Comparison of fBM and Ornstein-Uhlenbeck Process

fBM with H = 0.9 (Persistent)

fBM with H = 0.5 (Standard)

fBM with H = 0.1 (Anti-persistent)

Ornstein-Uhlenbeck Process

Comparison of sample paths: (Far Left) fBM with H = 0.9 shows persistence with sustained trends; (Middle Left) fBM with H = 0.5 represents standard Brownian motion with random walk properties; (Middle Right) fBM with H = 0.1 demonstrates anti-persistence with frequent reversals; (Far Right) Ornstein-Uhlenbeck process exhibits mean-reversion to a central value.

Property	Fractional Brownian Motion	Ornstein-Uhlenbeck Process
Memory	Long memory (H > 0.5) or anti-persistent (H < 0.5)	Memoryless (Markovian)
Mean Reversion	Flexible: can show persistence or anti-persistence	Always mean-reverting
Fit to Empirical Data	Better matches empirical Hurst exponents in market data	Limited to specific mean-reverting securities
Mathematical Structure	Non-Markovian, non-semimartingale	Markovian, semimartingale

Method: Adaptive Reinforcement Learning Framework

We frame dynamic portfolio optimization as a reinforcement learning problem:

State:	Current portfolio allocation and market data
Action:	Change in portfolio weights between time periods
Reward:	Portfolio returns minus transaction costs and risk penalty
Return process:	Fractional Brownian motion plus random noise

For this continuous, non-Markovian environment, we use the Deep Deterministic Policy Gradient (DDPG) algorithm to learn effective portfolio management policies.
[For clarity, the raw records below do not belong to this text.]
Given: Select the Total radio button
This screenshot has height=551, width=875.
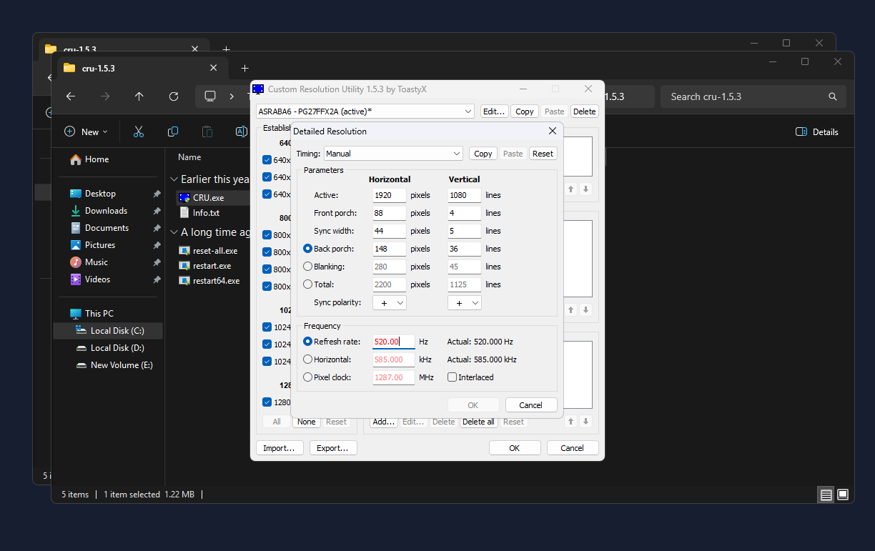Looking at the screenshot, I should pyautogui.click(x=308, y=284).
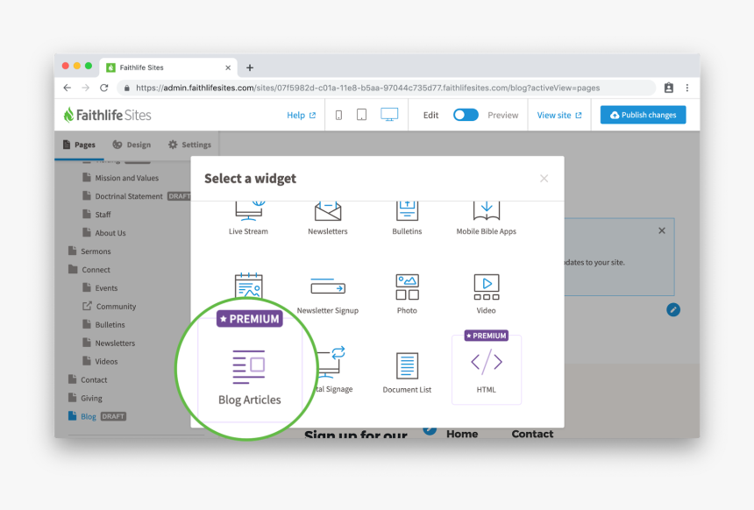Image resolution: width=754 pixels, height=510 pixels.
Task: Select the premium HTML widget
Action: coord(486,370)
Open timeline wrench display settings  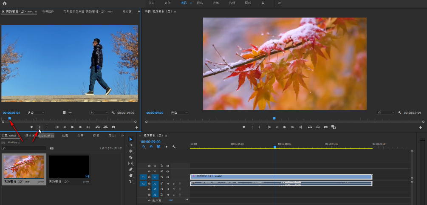tap(174, 147)
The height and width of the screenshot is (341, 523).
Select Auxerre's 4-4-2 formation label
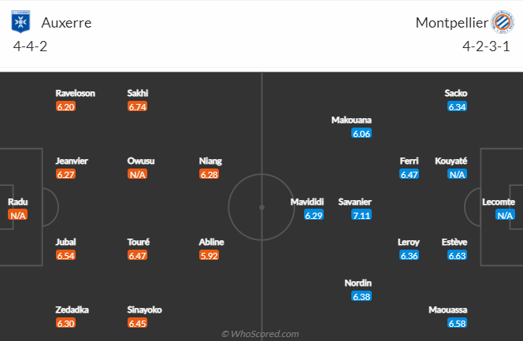[x=32, y=46]
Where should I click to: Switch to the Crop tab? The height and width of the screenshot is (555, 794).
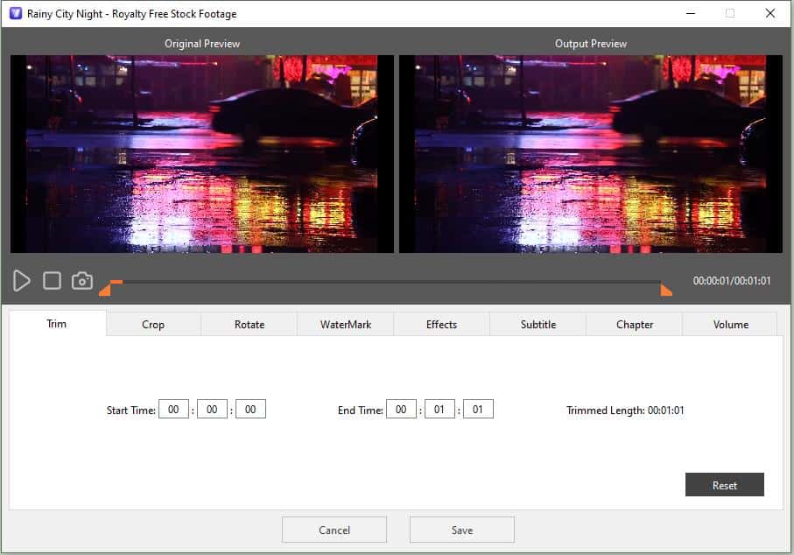(x=152, y=324)
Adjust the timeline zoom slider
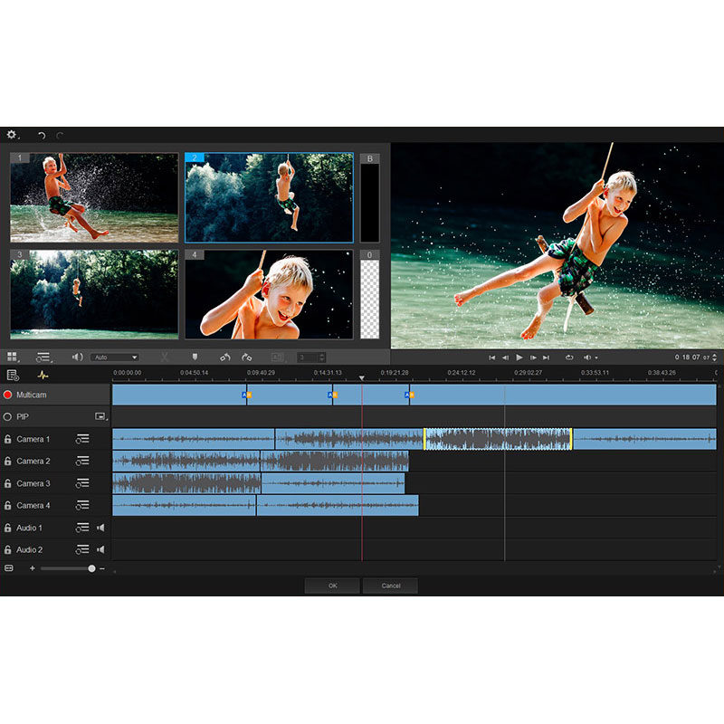 point(91,568)
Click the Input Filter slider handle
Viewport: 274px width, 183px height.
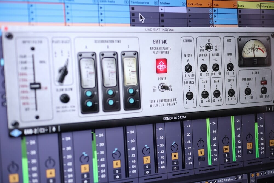(x=35, y=86)
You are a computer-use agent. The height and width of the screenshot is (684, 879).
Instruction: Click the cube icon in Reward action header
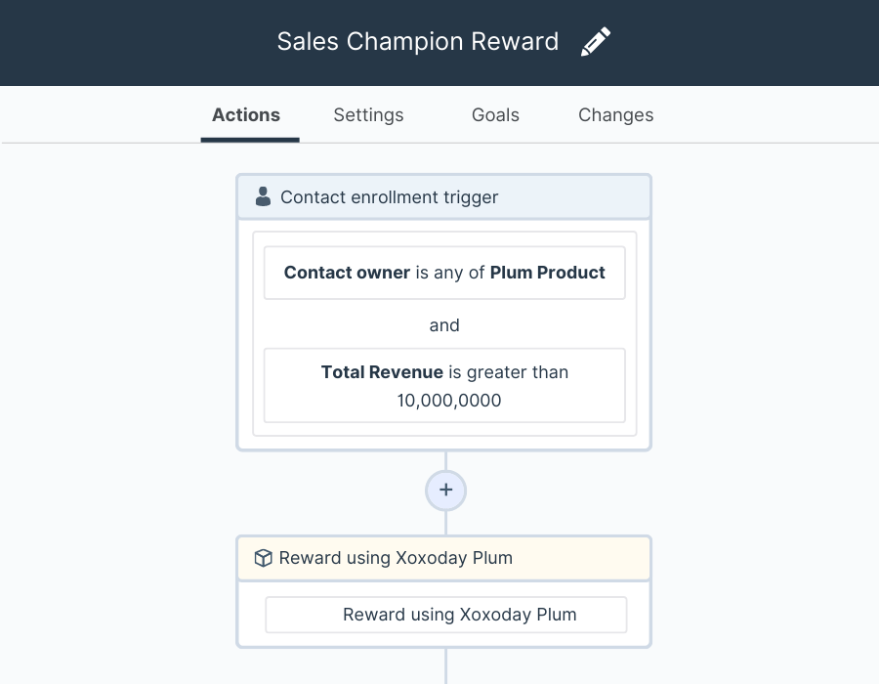263,558
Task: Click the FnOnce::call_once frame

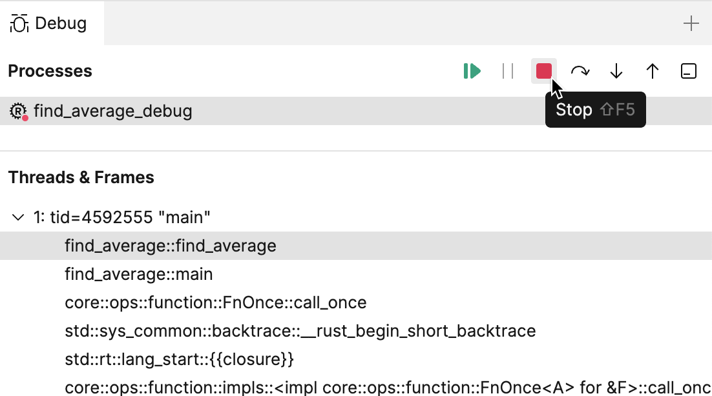Action: click(x=215, y=302)
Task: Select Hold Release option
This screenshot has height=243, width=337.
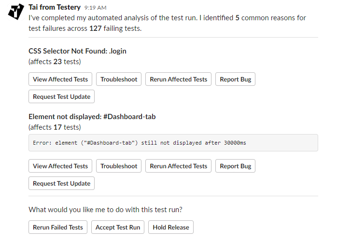Action: (171, 227)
Meta-Controller Framework: To handle dynamically changing market regimes, we implement a hierarchical control structure:

Key components of the adaptive meta-controller framework:

We train specialized RL agents for different Hurst parameters (H = 0.1, 0.5, 0.9)
The meta-controller periodically performs R/S analysis to estimate current Hurst parameter
Based on the estimated Hurst value, it switches between specialized controllers
This allows adaptive response to changing market conditions as they evolve

Results

Performance evaluation shows our fBM-driven RL agents significantly outperform random baseline strategies across all Hurst regimes:

Performance comparison of trained models vs. random agent. The blue bars represent RL agents, while the red bar shows the random agent's performance.
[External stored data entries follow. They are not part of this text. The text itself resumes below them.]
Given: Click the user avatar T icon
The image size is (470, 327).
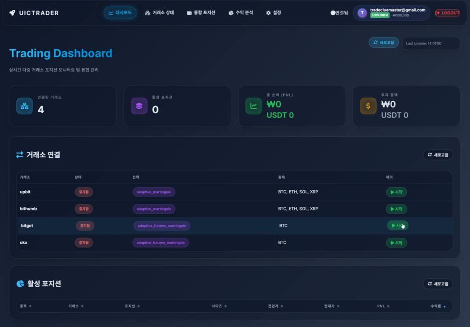Looking at the screenshot, I should [363, 13].
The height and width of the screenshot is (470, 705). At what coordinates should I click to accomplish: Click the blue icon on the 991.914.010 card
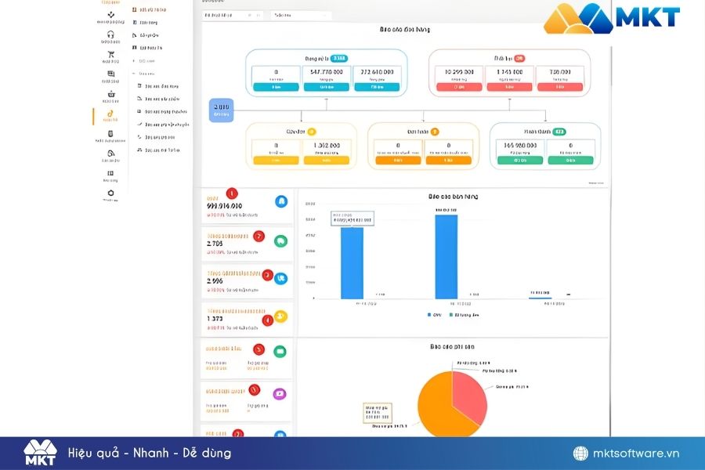(x=281, y=201)
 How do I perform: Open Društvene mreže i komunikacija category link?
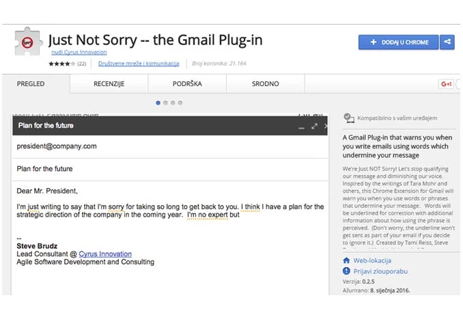click(139, 64)
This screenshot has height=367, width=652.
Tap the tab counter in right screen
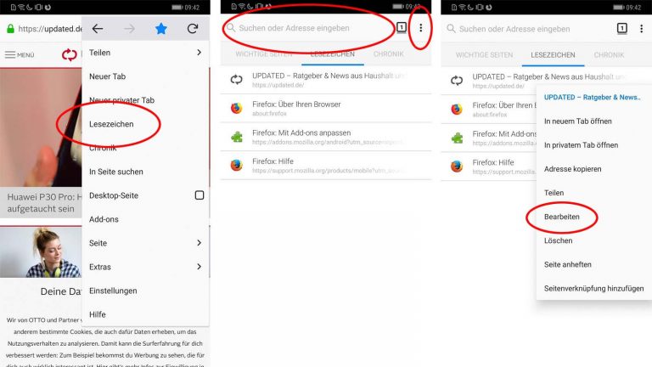point(621,28)
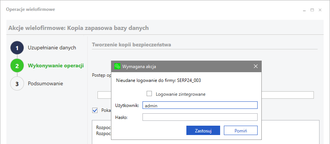Click the Logowanie zintegrowane label text
This screenshot has width=330, height=144.
[181, 94]
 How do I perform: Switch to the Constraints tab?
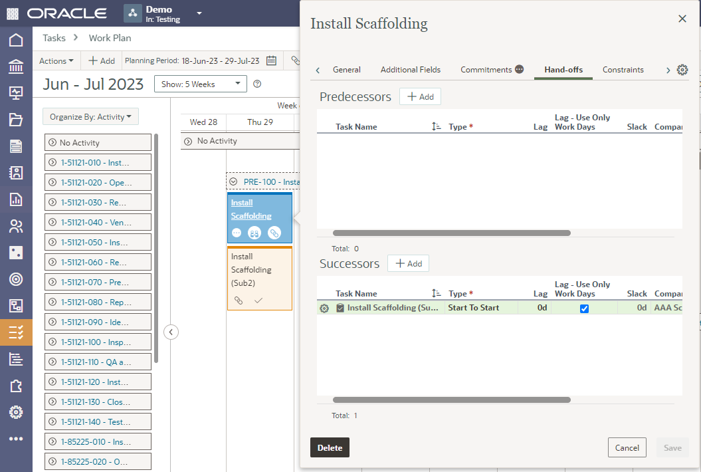point(623,70)
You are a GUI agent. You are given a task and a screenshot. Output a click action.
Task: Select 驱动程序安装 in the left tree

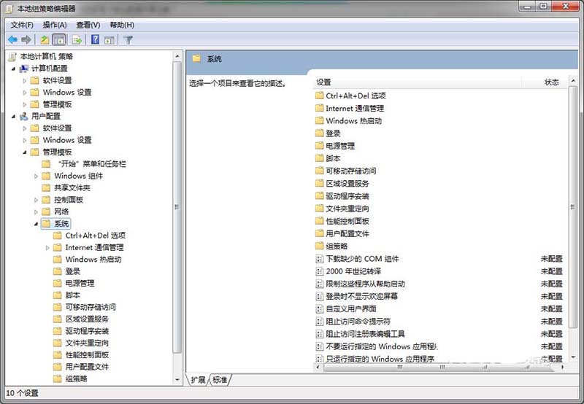87,331
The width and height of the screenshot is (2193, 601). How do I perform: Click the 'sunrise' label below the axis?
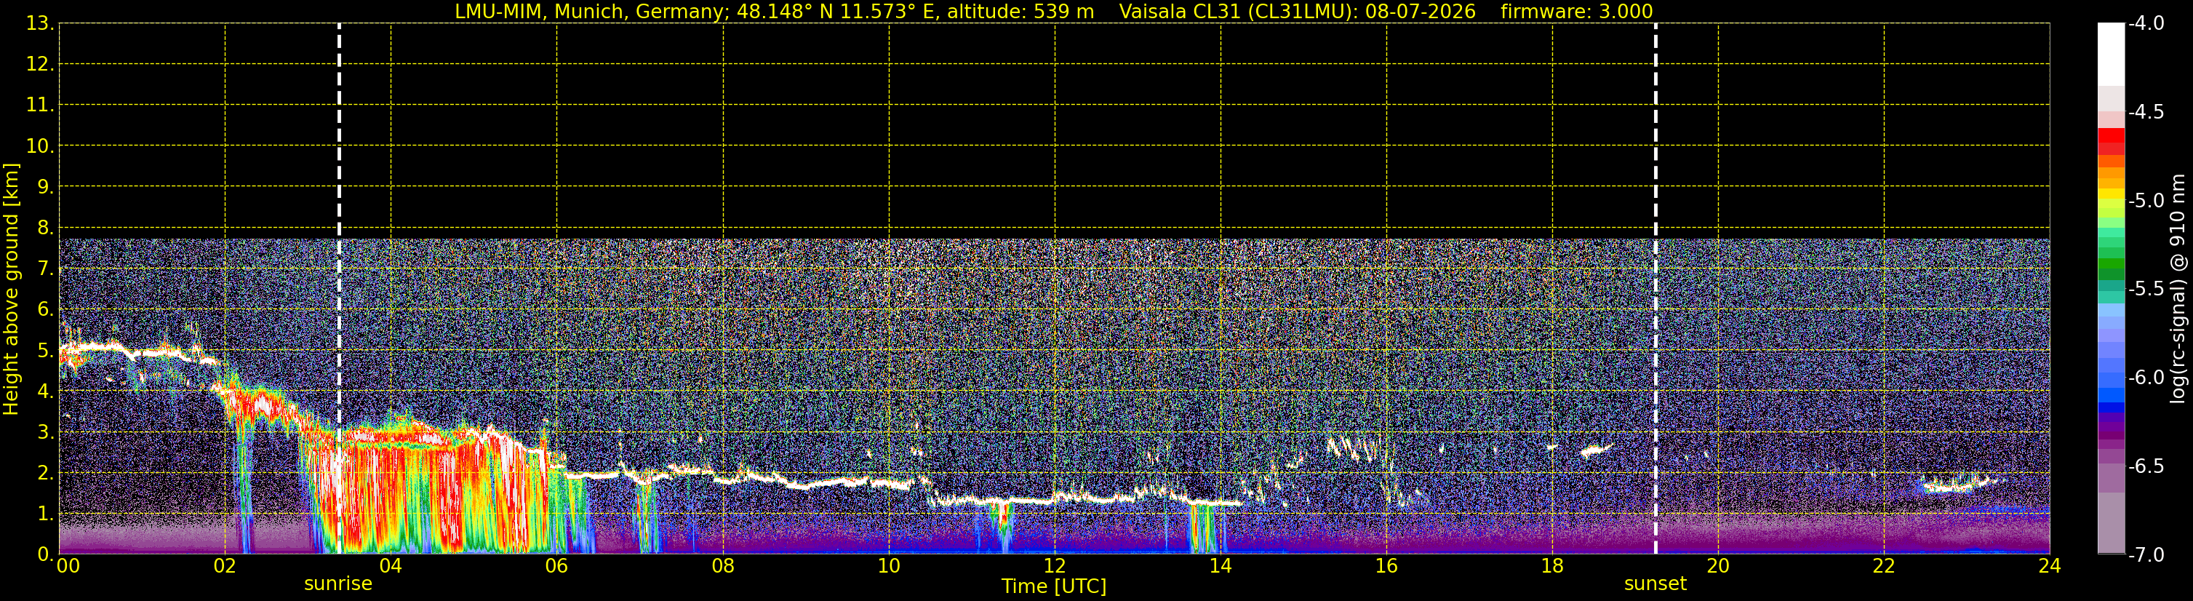pos(338,584)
Meta-controller performance in dynamic Hurst-switching environment:

Maintains consistent performance across 100 independent runs
Adapts effectively to regime shifts between persistent, anti-persistent, and memoryless market conditions
Demonstrates robustness to non-Markovian dynamics and changing market characteristics

Conclusion

Incorporating fractional Brownian motion into RL-based portfolio optimization allows for better modeling of real-world market memory effects
The adaptive meta-controller framework successfully navigates between different market regimes by dynamically calibrating the Hurst parameter
Empirical evaluations demonstrate that our approach outperforms random strategies and maintains robust performance in fluctuating market conditions
This research bridges the gap between theoretical RL models and real-world financial applications by accounting for long-range dependencies and complex market dynamics
Future work will explore additional market complexities such as time-varying volatility, multi-asset interactions, and risk-adjusted utility functions

Key References

[1] D. Silver, J. Schrittwieser, K. Simonyan, et al., "Mastering the game of go without human knowledge," Nature, vol. 550, no. 7676, pp. 354–359, 2017.
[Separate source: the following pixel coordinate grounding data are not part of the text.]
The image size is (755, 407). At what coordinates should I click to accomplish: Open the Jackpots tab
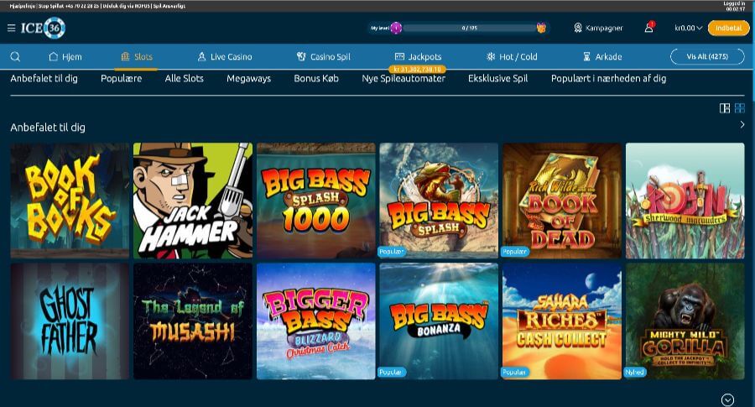418,57
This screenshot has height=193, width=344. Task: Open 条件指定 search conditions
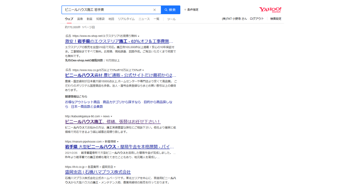[191, 9]
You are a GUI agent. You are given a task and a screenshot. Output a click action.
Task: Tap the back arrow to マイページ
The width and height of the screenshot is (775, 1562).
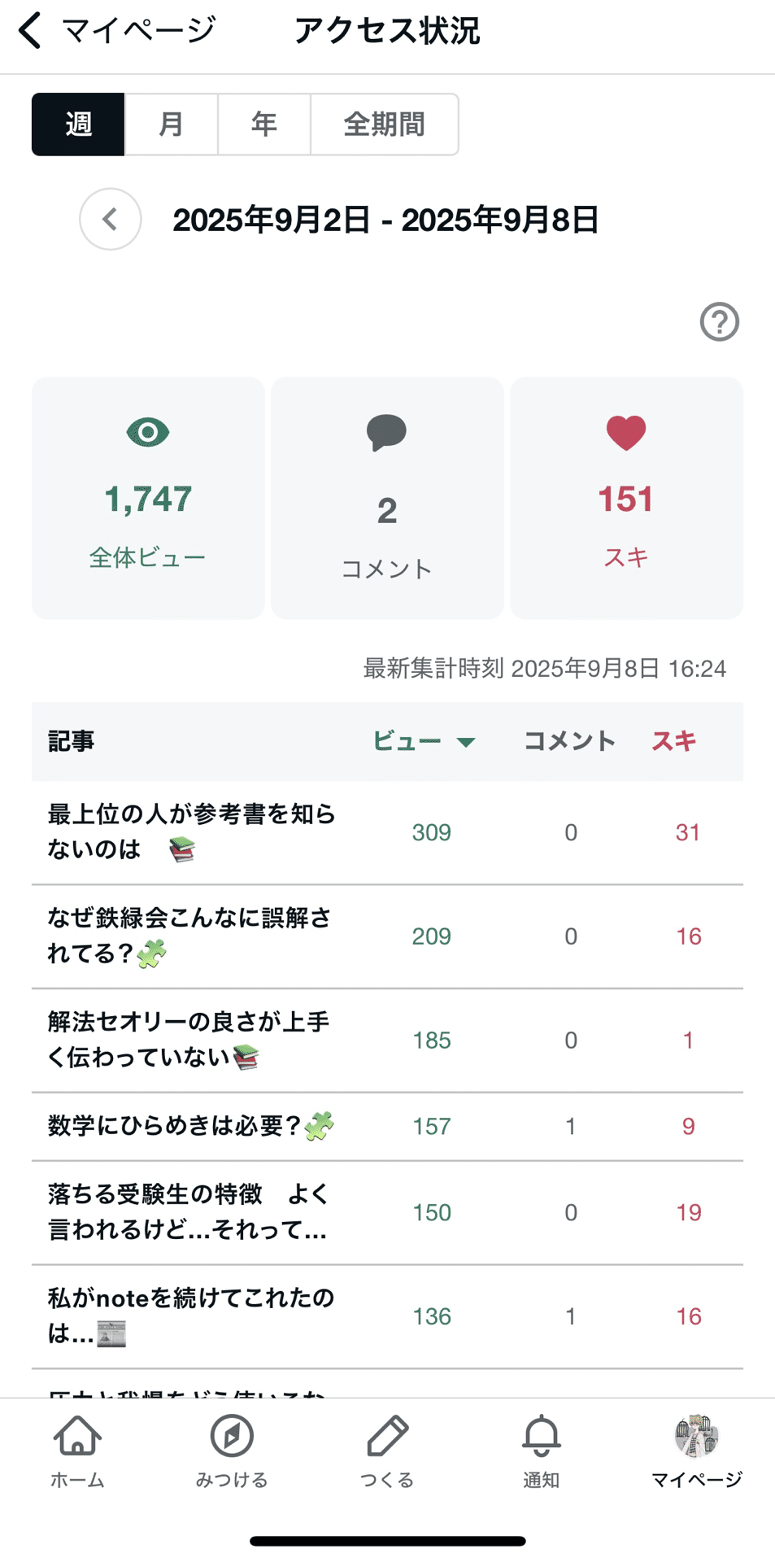[31, 31]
[2] A. Chaouki, S. Hardiman, C. Schmidt, E. Serié, and J. de Lataillade, "Deep deterministic portfolio optimization," arXiv preprint arXiv:2003.06497, 2020.

[3] R. Cont, "Empirical properties of asset returns: stylized facts and statistical issues," Quantitative Finance, vol. 1, no. 2, pp. 223–236, 2001.

[4] L. C. G. Rogers, "Arbitrage with fractional brownian motion," Mathematical Finance, vol. 7, no. 1, pp. 95–105, 1997.

[5] M. Garcin, "Forecasting with fractional brownian motion: a financial perspective," Quantitative Finance, vol. 22, no. 8, pp. 1495–1512, 2022.

[6] J.-P. Fouque and R. Hu, "Portfolio optimization under fast mean-reverting and rough fractional stochastic environment," Applied Mathematical Finance, vol. 25, no. 4, pp. 361–388, 2018.

[7] T. P. Lillicrap, J. J. Hunt, A. Pritzel, et al., "Continuous control with deep reinforcement learning," arXiv preprint arXiv:1509.02971, 2019.